A platform for multi-parametric monitoring of 3D breast cancer spheroids with microfluidics, matrix-based 3D culture, and electrochemical sensors in both channels and cell chambers, integrated on one chip was demonstrated by Dornhof, et al., [Fig. 5B and 6E].43 Cancer organoids developed in microfluidic culture in Matrigel compartments over days from single patient-derived triple-negative breast cancer stem cells. Electrochemical oxygen sensor stability in medium was demonstrated over one week of continuous measurement with no detectable drift, and respiration rates could be determined in both the cell compartments and the adjacent channels with similar validity. Enzymatic glucose and lactate sensors allowed reproducible determination of cellular metabolic rates at relevant concentrations throughout the entire measurement.

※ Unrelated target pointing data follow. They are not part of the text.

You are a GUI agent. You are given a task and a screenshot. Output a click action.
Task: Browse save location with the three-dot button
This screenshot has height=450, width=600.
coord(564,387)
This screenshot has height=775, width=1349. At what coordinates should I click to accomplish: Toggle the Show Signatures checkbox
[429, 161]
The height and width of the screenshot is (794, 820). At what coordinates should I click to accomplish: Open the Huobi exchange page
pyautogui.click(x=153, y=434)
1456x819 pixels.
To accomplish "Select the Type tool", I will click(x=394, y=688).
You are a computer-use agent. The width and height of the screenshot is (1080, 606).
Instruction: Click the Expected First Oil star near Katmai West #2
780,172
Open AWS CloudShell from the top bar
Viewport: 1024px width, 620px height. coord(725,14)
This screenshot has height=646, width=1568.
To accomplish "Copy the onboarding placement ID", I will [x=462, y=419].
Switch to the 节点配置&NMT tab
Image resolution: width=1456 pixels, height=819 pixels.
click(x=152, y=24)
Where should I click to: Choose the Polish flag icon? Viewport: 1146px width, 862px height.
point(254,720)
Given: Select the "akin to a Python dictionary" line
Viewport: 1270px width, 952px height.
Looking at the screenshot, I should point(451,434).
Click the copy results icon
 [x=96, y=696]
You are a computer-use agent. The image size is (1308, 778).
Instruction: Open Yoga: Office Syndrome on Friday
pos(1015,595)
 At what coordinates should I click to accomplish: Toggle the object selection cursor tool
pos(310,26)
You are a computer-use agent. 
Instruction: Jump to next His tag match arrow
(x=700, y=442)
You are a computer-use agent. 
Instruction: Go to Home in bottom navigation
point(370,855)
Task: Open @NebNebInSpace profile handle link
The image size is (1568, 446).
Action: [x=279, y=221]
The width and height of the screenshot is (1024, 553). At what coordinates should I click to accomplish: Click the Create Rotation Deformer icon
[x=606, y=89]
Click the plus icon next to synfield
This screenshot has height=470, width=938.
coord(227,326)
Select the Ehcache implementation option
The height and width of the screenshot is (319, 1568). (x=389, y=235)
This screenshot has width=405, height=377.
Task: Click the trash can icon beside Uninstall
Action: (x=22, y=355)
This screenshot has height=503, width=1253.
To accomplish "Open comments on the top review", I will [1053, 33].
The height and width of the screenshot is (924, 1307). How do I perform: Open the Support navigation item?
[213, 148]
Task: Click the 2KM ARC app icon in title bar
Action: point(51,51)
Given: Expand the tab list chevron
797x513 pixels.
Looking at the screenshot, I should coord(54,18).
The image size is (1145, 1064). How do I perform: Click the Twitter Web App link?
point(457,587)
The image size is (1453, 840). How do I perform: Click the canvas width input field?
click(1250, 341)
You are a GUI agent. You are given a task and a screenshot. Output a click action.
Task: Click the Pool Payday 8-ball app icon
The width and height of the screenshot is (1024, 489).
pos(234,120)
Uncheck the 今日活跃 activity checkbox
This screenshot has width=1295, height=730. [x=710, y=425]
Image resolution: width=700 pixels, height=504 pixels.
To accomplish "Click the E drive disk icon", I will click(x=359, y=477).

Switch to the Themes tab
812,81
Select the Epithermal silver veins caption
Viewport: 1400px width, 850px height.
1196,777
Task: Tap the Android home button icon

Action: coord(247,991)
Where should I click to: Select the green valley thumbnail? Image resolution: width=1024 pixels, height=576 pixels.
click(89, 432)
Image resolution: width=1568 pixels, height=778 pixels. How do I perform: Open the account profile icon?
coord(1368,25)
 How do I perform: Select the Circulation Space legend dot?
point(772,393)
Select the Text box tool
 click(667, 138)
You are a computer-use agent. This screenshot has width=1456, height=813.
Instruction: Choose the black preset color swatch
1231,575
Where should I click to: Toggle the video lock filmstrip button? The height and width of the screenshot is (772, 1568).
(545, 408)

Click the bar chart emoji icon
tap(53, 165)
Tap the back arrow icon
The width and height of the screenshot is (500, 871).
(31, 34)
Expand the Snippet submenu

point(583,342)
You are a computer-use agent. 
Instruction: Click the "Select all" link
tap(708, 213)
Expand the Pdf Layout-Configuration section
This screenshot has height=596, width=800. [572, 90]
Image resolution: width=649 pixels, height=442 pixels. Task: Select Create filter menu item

The system is gas-tight, which allows the adjustment of oxygenation in hypoxic cultures purely via medium perfusion.

Monitoring of single spheroids and organoids

The monitoring of single spheroids and organoids aims at monitoring the metabolism of a single 3D cell agglomerate. Modern organoids and microtissues can reflect target tissue properties very well even at small size. The inherent challenge is the low cell number that mandates small and sensitive sensors, as well as good control of the geometry, and often also the handling of small media volumes. If these challenges are met, accurate deductions of cell metabolism are possible, because the absolute cell number is more easily controlled and determined, as are the boundary conditions of the metabolite transport.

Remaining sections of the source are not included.